The three aldehydes reported in this study (2-methylpropanal, 3-methylbutanal, and benzaldehyde) are known volatile metabolic byproducts of valine, leucine, and phenylalanine catabolism, respectively [41]. It is also possible that benzonitrile production results from phenylalanine metabolism, although the mechanism for this has not been well-characterized in A. fumigatus. Of note, it has been observed that in Aspergillus nidulans, production of branched-chain amino acids (e.g., valine and leucine) increases under hypoxia, likely for the purpose of regenerating NAD+ and NADP+ [42]. Catabolism of valine and leucine to 2-methylpropanal and 3-methylbutanal, respectively, is initiated by a branched-chain amino acid transaminase [43]. Of the four putative branched-chain amino acid aminotransferases in A. fumigatus, one (AFUB_092450) was overexpressed by 6.1-fold following adaptation to hypoxia, while the expression of the other three (AFUB_002080, 026220, and 063280) were reduced by between 2.0-fold and 10-fold [20]. In contrast to valine and leucine, catabolism of phenylalanine in A. fumigatus involves at least three distinct pathways, one involving conversion to trans-cinnamate (via phenylalanine ammonia-lyase), another involving conversion to phenylethylamine (via aromatic-L-amino acid decarboxylase), and a third involving conversion to phenylpyruvate (via aromatic amino acid aminotransferase) [43]. Transcriptomic data reveals that phenylalanine ammonia-lyase, aromatic-L-amino acid decarboxylase, and aromatic amino acid aminotransferase were downregulated by 8.8-fold, 8.3-fold, and 1.3-fold after 2 h in hypoxia [20], a result that seeming contradicts our present findings. It is possible, however, that temporal differences between the collection of transcriptomic and volatile metabolomic data is responsible for the apparent discrepancy between expression levels of the genes responsible for the catabolism of these amino acids and the production of these volatile molecules. Alternatively, the identity of the enzymes responsible for the production of these molecules may not yet be annotated in A. fumigatus.

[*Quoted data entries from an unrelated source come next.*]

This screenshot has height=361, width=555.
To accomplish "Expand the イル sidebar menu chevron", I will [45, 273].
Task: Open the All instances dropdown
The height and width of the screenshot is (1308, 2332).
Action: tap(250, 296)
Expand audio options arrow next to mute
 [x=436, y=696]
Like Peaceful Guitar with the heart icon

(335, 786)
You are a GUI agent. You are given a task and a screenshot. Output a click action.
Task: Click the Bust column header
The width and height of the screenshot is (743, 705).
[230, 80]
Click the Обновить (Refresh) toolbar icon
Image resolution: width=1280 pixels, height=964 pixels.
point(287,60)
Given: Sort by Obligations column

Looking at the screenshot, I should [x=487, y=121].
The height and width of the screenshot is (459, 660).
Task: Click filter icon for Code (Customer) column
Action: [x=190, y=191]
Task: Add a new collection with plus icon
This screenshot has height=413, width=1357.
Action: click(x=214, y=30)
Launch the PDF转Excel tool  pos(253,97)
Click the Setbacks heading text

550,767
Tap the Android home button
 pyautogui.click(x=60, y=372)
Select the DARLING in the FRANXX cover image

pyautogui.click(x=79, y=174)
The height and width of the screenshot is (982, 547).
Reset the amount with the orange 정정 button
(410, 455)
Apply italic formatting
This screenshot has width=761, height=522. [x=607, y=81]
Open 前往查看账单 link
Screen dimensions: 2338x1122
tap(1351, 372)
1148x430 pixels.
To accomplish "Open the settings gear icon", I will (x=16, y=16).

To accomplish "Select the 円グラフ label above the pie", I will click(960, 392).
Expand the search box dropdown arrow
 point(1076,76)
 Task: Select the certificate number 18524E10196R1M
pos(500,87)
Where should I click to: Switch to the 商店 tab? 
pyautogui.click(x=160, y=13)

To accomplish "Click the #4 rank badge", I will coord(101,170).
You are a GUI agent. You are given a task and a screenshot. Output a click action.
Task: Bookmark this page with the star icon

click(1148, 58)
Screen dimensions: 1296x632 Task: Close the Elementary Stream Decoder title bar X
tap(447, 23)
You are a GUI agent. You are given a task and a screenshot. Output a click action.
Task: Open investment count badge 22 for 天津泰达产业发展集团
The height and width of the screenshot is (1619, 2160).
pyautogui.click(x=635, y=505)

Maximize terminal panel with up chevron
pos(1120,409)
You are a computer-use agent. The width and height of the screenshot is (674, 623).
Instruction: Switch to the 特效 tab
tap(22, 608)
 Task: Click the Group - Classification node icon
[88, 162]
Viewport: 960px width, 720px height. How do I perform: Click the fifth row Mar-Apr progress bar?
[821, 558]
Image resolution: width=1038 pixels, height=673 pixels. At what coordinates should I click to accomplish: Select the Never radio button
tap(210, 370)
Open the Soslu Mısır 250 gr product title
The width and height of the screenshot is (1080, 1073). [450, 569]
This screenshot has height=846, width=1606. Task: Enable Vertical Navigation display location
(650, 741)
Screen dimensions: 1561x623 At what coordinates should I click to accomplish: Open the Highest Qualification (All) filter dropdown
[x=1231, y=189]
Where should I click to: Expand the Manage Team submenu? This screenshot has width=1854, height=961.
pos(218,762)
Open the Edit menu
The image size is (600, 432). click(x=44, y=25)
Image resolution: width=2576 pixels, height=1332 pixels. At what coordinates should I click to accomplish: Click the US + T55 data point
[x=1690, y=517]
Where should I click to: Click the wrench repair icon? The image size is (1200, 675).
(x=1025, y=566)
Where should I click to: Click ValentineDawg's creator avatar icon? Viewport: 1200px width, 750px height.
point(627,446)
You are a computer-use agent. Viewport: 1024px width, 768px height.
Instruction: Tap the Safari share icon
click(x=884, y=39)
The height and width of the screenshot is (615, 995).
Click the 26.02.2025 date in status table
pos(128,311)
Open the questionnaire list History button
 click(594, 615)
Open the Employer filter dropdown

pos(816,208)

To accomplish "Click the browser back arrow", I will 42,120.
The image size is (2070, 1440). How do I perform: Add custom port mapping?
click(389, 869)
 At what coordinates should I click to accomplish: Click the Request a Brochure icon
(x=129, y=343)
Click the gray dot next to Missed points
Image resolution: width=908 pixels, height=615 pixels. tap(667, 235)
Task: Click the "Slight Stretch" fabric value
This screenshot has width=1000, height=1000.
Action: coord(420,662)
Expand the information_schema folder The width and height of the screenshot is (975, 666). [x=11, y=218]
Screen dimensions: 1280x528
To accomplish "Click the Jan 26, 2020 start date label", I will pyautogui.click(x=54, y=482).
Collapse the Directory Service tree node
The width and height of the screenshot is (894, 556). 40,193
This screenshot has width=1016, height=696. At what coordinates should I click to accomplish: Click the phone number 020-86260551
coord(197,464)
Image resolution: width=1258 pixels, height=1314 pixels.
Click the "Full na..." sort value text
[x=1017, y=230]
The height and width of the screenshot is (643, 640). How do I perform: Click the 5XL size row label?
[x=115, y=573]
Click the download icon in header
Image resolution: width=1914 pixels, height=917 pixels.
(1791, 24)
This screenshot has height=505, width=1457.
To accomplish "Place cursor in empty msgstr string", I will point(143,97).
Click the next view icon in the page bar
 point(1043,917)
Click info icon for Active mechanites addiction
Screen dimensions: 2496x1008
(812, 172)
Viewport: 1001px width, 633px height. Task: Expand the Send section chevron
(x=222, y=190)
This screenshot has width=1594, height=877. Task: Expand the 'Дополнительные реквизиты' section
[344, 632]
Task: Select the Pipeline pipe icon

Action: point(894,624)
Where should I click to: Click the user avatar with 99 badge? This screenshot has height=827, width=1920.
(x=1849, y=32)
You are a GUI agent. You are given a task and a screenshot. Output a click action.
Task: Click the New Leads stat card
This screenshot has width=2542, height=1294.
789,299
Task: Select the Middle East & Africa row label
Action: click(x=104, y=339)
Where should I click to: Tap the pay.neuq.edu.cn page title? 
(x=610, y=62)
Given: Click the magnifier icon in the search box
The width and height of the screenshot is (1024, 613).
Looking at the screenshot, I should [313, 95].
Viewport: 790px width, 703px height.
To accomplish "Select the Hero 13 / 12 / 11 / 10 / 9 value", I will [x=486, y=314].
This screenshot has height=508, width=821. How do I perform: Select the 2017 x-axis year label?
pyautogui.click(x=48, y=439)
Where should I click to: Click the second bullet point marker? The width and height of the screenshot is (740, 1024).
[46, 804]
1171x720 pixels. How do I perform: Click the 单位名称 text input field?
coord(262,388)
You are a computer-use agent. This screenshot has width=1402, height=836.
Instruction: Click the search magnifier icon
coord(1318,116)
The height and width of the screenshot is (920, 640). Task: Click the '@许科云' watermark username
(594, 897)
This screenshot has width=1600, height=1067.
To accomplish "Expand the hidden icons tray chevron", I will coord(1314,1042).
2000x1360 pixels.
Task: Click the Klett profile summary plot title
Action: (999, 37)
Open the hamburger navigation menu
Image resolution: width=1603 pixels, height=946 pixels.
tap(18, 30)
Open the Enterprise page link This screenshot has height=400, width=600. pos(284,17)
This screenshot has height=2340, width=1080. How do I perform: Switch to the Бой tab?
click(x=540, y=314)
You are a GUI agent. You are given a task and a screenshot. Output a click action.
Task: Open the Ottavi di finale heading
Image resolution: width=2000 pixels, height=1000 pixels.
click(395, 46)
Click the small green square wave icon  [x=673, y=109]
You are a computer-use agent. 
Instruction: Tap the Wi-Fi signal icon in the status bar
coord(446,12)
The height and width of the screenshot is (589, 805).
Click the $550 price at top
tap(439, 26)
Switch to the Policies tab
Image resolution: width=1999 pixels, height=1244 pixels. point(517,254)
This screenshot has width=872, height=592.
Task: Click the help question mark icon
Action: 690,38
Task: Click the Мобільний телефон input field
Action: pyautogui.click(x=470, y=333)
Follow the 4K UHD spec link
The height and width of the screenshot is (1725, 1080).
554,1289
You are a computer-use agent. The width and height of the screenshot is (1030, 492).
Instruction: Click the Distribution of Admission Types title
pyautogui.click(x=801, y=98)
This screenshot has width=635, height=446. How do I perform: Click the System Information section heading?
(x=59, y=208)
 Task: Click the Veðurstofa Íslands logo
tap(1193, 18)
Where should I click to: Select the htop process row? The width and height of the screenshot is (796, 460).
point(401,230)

This study represents the first application of GC × GC-TOFMS for the analysis of A. fumigatus headspace volatiles, as well as the first direct comparison of the volatile molecules produced by this organism in a hypoxia physiological state versus standard normoxia culture growth conditions. The hypoxia-associated volatile molecular signature was investigated due to its clinical relevance in the context of IA. We were able to identify a possible novel hypoxia adaptation mechanism of A. fumigatus involving the production of 2,3-butanedione and 3-hydroxy-2-butanone, likely for the purpose of regenerating NAD+ and preventing lethal acidification. As this study was conducted as a proof-of-concept to assess the contribution of oxygen tension to the volatile molecular profile of A. fumigatus, future studies must take into account several points in order to validate these preliminary results. First, based on previous studies, we hypothesize that pH may have an impact the production of volatile molecules by A. fumigatus, as well as their partitioning between the liquid culture and headspace. This parameter should be monitored in further investigations. Second, filamentous fungal batch cultures often result in pellet formation in which a hypoxia response may develop in late normoxia cultures [34]. Consequently, our experimental design using batch culture may not have captured the full extent of the volatilomic differences that exist between A. fumigatus cultured under normoxia versus hypoxia conditions. Finally, the relationship between catabolic pathways and the hypoxia-associated volatile metabolites described in this study are presently only putative. Assessment of the volatile metabolic profiles of A. fumigatus mutants lacking the genes that we have putatively linked to the production of hypoxia-associated metabolites is essential for confirming biological origins.